La première chose à faire en terrain inconnu, c'était d'étudier l'ennemi. Et en l'occurrence, l'ennemie de Brunehilde se trouvait être une blonde d'un mètre soixante-dix aux courbes sculptées. Elle faisait régulièrement les pages de la presse people adolescente grâce à un sens du style inné. C'était la petite-amie de l'héritier. Et le pire, c'est qu'elle était d'une gentillesse et d'une générosité rares, rendant sa popularité tout à fait légitime. Autant de qualités dans une seule personne, cela ne pouvait que cacher quelque chose de louche.
Cependant, ce n'était pas ça qui faisait de Jessica de Jolibois une cible à abattre. Non, c'était plutôt ses résultats scolaires.
Si Brunehilde avait réussi à obtenir une place dans ce lycée après deux ans de tentatives infructueuses, c'était bien grâce à ses notes exceptionnelles. Elle pulvérisait ses camarades avec une facilité déconcertante. Néanmoins, là, elle sentait que ce serait différent. Après une rapide recherche et une interrogation en règle, elle avait appris que Jessica était la meilleure de la promotion, toutes classes confondues. Et ça, ce n'était pas tolérable.
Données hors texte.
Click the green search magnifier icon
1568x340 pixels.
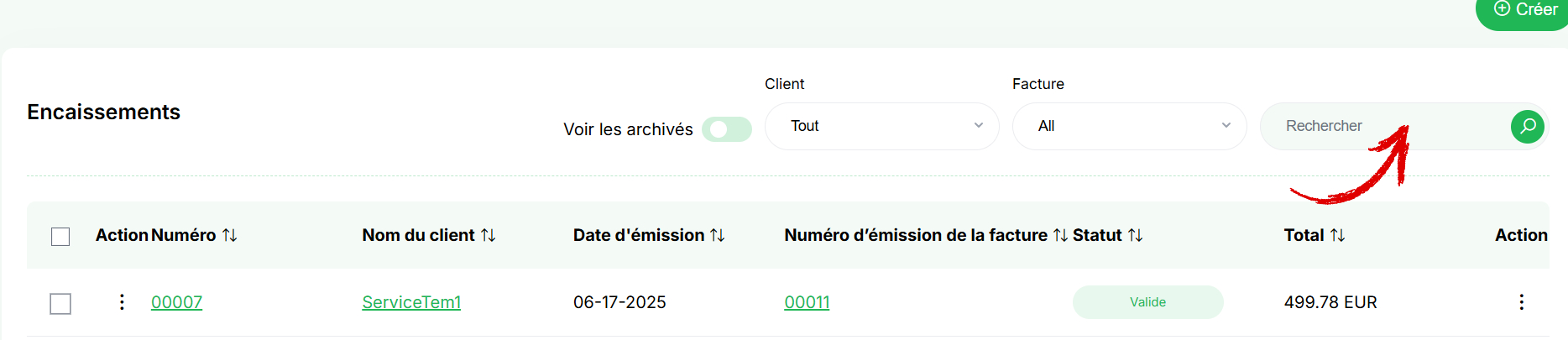pyautogui.click(x=1528, y=126)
C'était pour ces raisons que Brunehilde poignardait en rythme, avec son couteau, la pomme qu'elle avait prise comme dessert à la cantine, imaginant sans doute à la place du fruit le visage parfait de Jessica.
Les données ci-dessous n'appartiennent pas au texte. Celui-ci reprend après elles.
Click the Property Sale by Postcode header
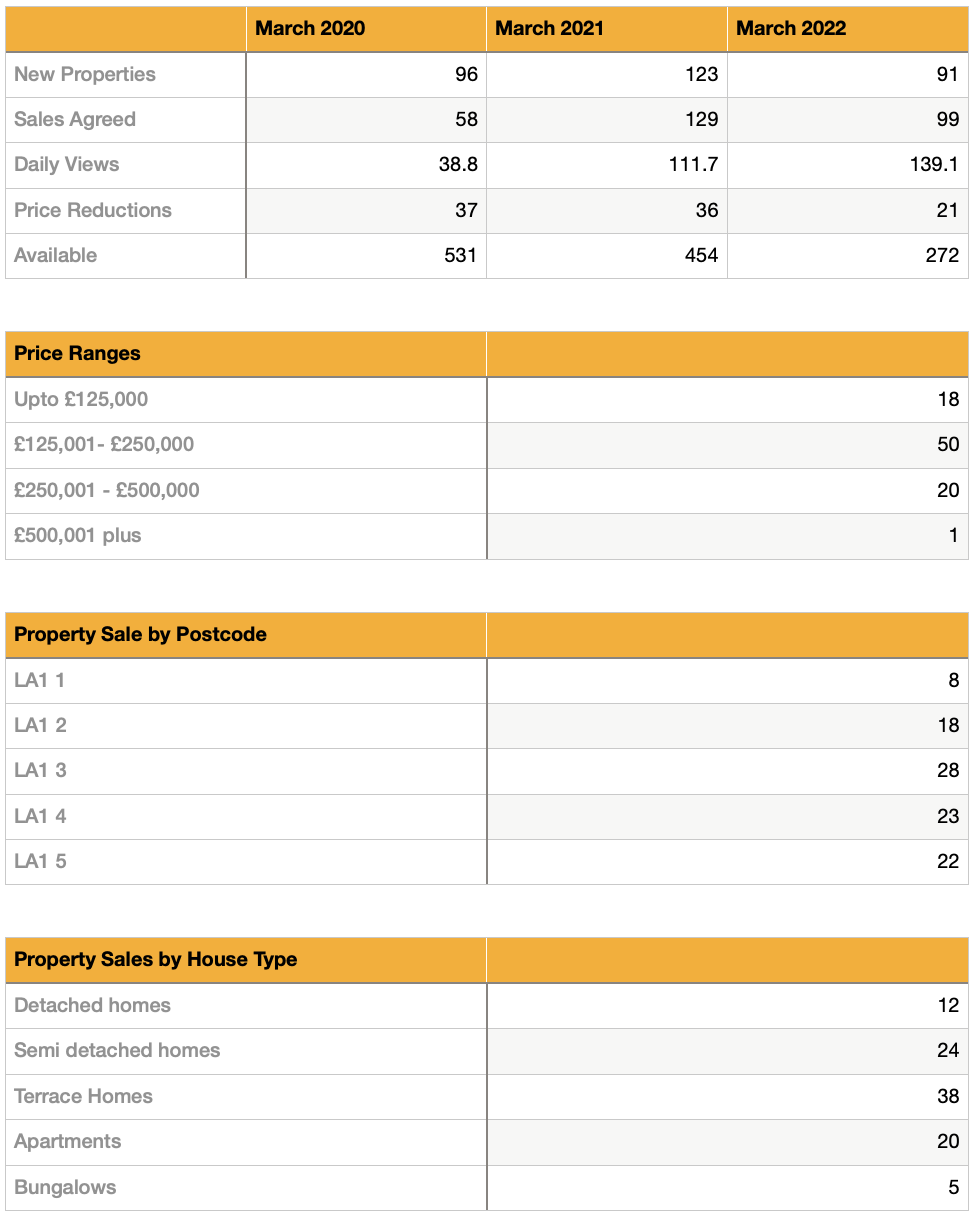980x1224 pixels. click(140, 634)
« Qu'est-ce qu'elle t'a fait, cette pauvre pomme ? »
Son bras suspendu dans l'action, prêt à continuer son méfait, Brunehilde bougea simplement les yeux et tomba sur le visage circonspect de Sixtine, toujours accompagné de ses boucles blondes et de son regard chocolat. Elle était mignonne, mais pas à se rouler par terre. Pas une rivale potentielle, donc... à l'inverse de Jessica.
Sixtine était la fille d'un des plus grands fabricants de nourriture pour animaux du pays. Elle était riche, mais elle était une nouvelle riche et ça, cela semblait être préjudiciable si l'on voulait rentrer dans certains cercles très select. Par chance, Sixtine n'en avait pas envie : elle était très bien dans son coin, à papillonner amicalement (et surtout pour les potins) de groupe en groupe, sans avoir à s'attacher.
Toujours de mauvaise humeur (ce qui ne changeait pas de son habitude), la jeune fille ne répondit pas. Pour le moment, elle n'avait pas comme ambition de s'occuper du côté social. Cela viendrait, néanmoins, son plan n'était pas encore assez finalisé.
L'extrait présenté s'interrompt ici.